Given problem:
Copy the following material line for line, changing nothing.

Provided records:
========
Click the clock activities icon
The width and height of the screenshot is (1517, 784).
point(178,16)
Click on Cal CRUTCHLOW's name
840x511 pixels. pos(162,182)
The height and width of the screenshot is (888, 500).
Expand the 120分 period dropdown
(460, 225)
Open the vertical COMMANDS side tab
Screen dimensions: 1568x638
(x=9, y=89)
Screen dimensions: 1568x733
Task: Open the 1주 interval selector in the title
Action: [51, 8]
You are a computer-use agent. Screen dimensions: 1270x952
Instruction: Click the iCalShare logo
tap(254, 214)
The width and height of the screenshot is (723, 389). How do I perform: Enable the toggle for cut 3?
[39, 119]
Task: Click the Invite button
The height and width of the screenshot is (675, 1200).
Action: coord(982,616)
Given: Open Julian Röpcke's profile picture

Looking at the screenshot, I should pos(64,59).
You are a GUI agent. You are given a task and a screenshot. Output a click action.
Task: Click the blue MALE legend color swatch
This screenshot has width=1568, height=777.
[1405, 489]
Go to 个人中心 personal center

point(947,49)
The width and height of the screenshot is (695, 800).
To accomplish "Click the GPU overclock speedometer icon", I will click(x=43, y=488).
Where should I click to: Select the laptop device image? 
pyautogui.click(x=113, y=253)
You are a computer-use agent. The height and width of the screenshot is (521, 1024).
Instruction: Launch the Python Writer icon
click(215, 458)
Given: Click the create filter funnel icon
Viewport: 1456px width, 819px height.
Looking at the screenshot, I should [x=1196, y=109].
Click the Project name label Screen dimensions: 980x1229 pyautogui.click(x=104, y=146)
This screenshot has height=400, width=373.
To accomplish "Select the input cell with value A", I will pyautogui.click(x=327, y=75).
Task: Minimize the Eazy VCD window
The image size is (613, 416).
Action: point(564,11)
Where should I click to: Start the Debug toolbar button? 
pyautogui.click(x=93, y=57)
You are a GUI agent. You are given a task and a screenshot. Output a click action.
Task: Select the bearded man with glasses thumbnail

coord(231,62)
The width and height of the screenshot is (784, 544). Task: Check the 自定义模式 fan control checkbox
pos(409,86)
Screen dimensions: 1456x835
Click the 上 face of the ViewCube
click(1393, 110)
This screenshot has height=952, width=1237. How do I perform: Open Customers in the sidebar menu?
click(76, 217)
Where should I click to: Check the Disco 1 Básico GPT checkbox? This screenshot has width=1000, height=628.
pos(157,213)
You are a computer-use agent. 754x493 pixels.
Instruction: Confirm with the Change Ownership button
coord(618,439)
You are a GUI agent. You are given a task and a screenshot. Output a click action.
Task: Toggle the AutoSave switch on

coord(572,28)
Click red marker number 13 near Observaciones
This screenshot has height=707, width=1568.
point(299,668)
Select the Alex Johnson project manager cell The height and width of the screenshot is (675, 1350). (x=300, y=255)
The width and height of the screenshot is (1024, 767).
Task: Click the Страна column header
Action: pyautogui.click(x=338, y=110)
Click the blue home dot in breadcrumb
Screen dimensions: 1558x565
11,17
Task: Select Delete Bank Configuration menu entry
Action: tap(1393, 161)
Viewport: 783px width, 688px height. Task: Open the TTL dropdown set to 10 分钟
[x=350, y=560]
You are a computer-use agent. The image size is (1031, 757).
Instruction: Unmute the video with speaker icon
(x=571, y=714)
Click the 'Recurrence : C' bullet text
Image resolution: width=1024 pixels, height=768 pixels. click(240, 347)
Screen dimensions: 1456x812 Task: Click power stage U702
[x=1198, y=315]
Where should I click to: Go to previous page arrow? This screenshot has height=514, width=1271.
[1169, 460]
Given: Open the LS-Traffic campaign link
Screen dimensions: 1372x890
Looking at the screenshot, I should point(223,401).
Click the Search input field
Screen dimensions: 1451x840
========
The result:
Click the clock activities icon
The width and height of the screenshot is (1517, 784).
point(178,16)
Click on Cal CRUTCHLOW's name
840x511 pixels. pos(162,182)
The height and width of the screenshot is (888, 500).
Expand the 120分 period dropdown
(460, 225)
Open the vertical COMMANDS side tab
Screen dimensions: 1568x638
(x=9, y=89)
Screen dimensions: 1568x733
Task: Open the 1주 interval selector in the title
Action: [51, 8]
You are a computer-use agent. Screen dimensions: 1270x952
Instruction: Click the iCalShare logo
tap(254, 214)
The width and height of the screenshot is (723, 389). How do I perform: Enable the toggle for cut 3?
[39, 119]
Task: Click the Invite button
The height and width of the screenshot is (675, 1200).
Action: coord(982,616)
Given: Open Julian Röpcke's profile picture

Looking at the screenshot, I should pos(64,59).
You are a GUI agent. You are given a task and a screenshot. Output a click action.
Task: Click the blue MALE legend color swatch
This screenshot has width=1568, height=777.
[1405, 489]
Go to 个人中心 personal center

point(947,49)
The width and height of the screenshot is (695, 800).
To accomplish "Click the GPU overclock speedometer icon", I will click(x=43, y=488).
Where should I click to: Select the laptop device image? 
pyautogui.click(x=113, y=253)
You are a computer-use agent. The height and width of the screenshot is (521, 1024).
Instruction: Launch the Python Writer icon
click(215, 458)
Given: Click the create filter funnel icon
Viewport: 1456px width, 819px height.
Looking at the screenshot, I should [x=1196, y=109].
Click the Project name label Screen dimensions: 980x1229 pyautogui.click(x=104, y=146)
This screenshot has height=400, width=373.
To accomplish "Select the input cell with value A", I will pyautogui.click(x=327, y=75).
Task: Minimize the Eazy VCD window
The image size is (613, 416).
Action: point(564,11)
Where should I click to: Start the Debug toolbar button? 
pyautogui.click(x=93, y=57)
You are a GUI agent. You are given a task and a screenshot. Output a click action.
Task: Select the bearded man with glasses thumbnail

coord(231,62)
The width and height of the screenshot is (784, 544). Task: Check the 自定义模式 fan control checkbox
pos(409,86)
Screen dimensions: 1456x835
Click the 上 face of the ViewCube
click(1393, 110)
This screenshot has height=952, width=1237. How do I perform: Open Customers in the sidebar menu?
click(76, 217)
Where should I click to: Check the Disco 1 Básico GPT checkbox? This screenshot has width=1000, height=628.
pos(157,213)
You are a computer-use agent. 754x493 pixels.
Instruction: Confirm with the Change Ownership button
coord(618,439)
You are a GUI agent. You are given a task and a screenshot. Output a click action.
Task: Toggle the AutoSave switch on

coord(572,28)
Click red marker number 13 near Observaciones
This screenshot has height=707, width=1568.
point(299,668)
Select the Alex Johnson project manager cell The height and width of the screenshot is (675, 1350). (x=300, y=255)
The width and height of the screenshot is (1024, 767).
Task: Click the Страна column header
Action: pyautogui.click(x=338, y=110)
Click the blue home dot in breadcrumb
Screen dimensions: 1558x565
11,17
Task: Select Delete Bank Configuration menu entry
Action: tap(1393, 161)
Viewport: 783px width, 688px height. Task: Open the TTL dropdown set to 10 分钟
[x=350, y=560]
You are a computer-use agent. The image size is (1031, 757).
Instruction: Unmute the video with speaker icon
(x=571, y=714)
Click the 'Recurrence : C' bullet text
Image resolution: width=1024 pixels, height=768 pixels. click(240, 347)
Screen dimensions: 1456x812 Task: Click power stage U702
[x=1198, y=315]
Where should I click to: Go to previous page arrow? This screenshot has height=514, width=1271.
[1169, 460]
Given: Open the LS-Traffic campaign link
Screen dimensions: 1372x890
Looking at the screenshot, I should point(223,401).
Click the Search input field
Screen dimensions: 1451x840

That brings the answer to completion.